TRANS14 — ots-rtf: TSIdentification

  • Key: TRANS14-9
  • Legacy Issue Number: 2935
  • Status: open  
  • Source: Triodia Technologies Pty Ltd ( Michi Henning)
  • Summary:

    Page 10-64 shows the TSIdentification PIDL interface, which must be
    provided by the ORB core to the OTS service. Several questions here:

    1) TSIdentification is not part of any module on page 10-64,
    and the IDL summary in Section 10.6 does not mention it at
    all. Which module does it belong to? CORBA? CosTSPortability?

    Note that the text for the NotAvailable exception states:

    The NotAvailable exception is raised if the ORB
    implementation does not support the CosTSPortability module.

    This seems to be a hint that TSIdentification is meant to
    be part of CosTSPortability. However, that itself raises another
    question: an ORB core can raise this exception only if there
    actually is a TSIdentification interface that the service
    can call. In other words, we seem to have a requirement on
    the ORB core here, namely, that all ORBs must provide this
    interface, at least to the extent that an OTS implementation
    can call it (so that the ORB core can raise the exception).

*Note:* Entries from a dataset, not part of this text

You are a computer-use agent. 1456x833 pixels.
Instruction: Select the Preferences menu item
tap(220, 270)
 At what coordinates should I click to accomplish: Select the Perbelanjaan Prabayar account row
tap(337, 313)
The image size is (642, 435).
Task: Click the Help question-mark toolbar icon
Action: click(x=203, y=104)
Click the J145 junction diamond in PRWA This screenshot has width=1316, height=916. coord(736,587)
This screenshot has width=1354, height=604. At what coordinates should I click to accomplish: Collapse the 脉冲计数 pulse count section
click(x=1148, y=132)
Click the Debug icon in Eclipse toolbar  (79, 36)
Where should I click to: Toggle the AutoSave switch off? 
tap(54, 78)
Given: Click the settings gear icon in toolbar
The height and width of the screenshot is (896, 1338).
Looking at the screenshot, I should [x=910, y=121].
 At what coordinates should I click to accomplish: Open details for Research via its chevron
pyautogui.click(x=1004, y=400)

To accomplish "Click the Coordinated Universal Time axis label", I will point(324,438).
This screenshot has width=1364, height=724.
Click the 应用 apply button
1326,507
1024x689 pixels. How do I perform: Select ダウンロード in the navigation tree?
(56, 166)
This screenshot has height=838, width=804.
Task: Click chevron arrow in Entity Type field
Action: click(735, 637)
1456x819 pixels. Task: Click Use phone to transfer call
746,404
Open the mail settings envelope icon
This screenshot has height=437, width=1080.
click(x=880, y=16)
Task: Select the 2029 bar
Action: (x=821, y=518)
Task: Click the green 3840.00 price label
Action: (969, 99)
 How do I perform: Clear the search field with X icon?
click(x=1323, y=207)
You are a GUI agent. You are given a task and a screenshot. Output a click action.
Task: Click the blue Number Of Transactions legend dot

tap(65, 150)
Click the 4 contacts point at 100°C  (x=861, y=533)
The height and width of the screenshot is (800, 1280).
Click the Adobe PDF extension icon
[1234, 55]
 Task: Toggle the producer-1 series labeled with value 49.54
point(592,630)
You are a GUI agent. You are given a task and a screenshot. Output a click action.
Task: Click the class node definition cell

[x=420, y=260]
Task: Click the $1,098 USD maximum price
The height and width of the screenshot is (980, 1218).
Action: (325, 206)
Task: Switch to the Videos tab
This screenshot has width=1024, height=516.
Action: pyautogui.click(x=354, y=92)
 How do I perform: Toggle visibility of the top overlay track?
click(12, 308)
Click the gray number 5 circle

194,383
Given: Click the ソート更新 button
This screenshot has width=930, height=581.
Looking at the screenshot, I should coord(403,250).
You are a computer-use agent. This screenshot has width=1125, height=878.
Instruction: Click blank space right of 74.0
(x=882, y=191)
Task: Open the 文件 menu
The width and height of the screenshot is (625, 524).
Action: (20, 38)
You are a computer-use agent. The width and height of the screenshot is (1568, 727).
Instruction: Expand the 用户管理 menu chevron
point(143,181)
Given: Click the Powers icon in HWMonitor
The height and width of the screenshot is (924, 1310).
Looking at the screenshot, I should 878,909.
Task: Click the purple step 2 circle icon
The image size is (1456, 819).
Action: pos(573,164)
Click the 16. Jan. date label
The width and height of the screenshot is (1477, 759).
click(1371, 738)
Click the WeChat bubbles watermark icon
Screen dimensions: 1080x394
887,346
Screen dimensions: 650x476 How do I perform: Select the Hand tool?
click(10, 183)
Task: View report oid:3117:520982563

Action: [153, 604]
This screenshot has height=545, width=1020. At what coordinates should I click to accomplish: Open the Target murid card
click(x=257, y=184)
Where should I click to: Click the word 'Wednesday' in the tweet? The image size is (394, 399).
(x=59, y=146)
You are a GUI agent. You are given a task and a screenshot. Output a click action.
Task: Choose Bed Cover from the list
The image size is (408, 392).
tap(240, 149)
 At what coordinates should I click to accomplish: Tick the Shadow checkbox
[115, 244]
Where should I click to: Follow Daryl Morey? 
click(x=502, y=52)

    2) The AlreadyIdentified exception is raised if identify_sender()
    or identify_receiver() were previously called "for this addressing
    domain".

    What is an "addressing domain"? The term is never defined. I assume
    what is meant is "address space"? (That would make sense because,
    given how the interfaces work, a single process can only deal
    with a single OTS implementation at a time.

    3) TSIdentification, Sender, and Receiver are PIDL. The C++ mapping
    does not specify special mapping rules for these interfaces.
    In absence of special rules, the default rules apply. However,
    that begs the question: how does the OTS service get hold of
    the object reference for TSIdentification, and how does
    the OTS create references to Sender and Receiver?

    4) The spec says:

    "Prior to the first transactional request, the
    Transaction Service will identify itself to the ORB
    within its domain to establish the transaction callbacks
    to be used for transactional requests and replies."

    I don't understand how this works. In particular, how does the
    thread of control get into the OTS service so that the service
    can register itself? At the very least, there would have to
    be some sort of call like "initialize_OTS()" that the application
    code can call, otherwise, the service doesn't ever get a foot
    in the door.

    To me, it looks like what would be needed is something on
    resolve_initial_references that returns an initialization
    object of some kind, so the client can hand the thread of
    control to the OTS implementation.

    resolve_initial_references does mention OTS, for
    "TransactionCurrent". However, if I call ORB_init() immediately
    followed by a request for TransactionCurrent, the OTS
    implementation won't have had a chance yet to intialize itself.
    In turn, that might make it difficult to return a Current object.

    The upshot appears to be that there is no way to implement OTS in a way
    that wouldn't force the developer to use proprietary calls.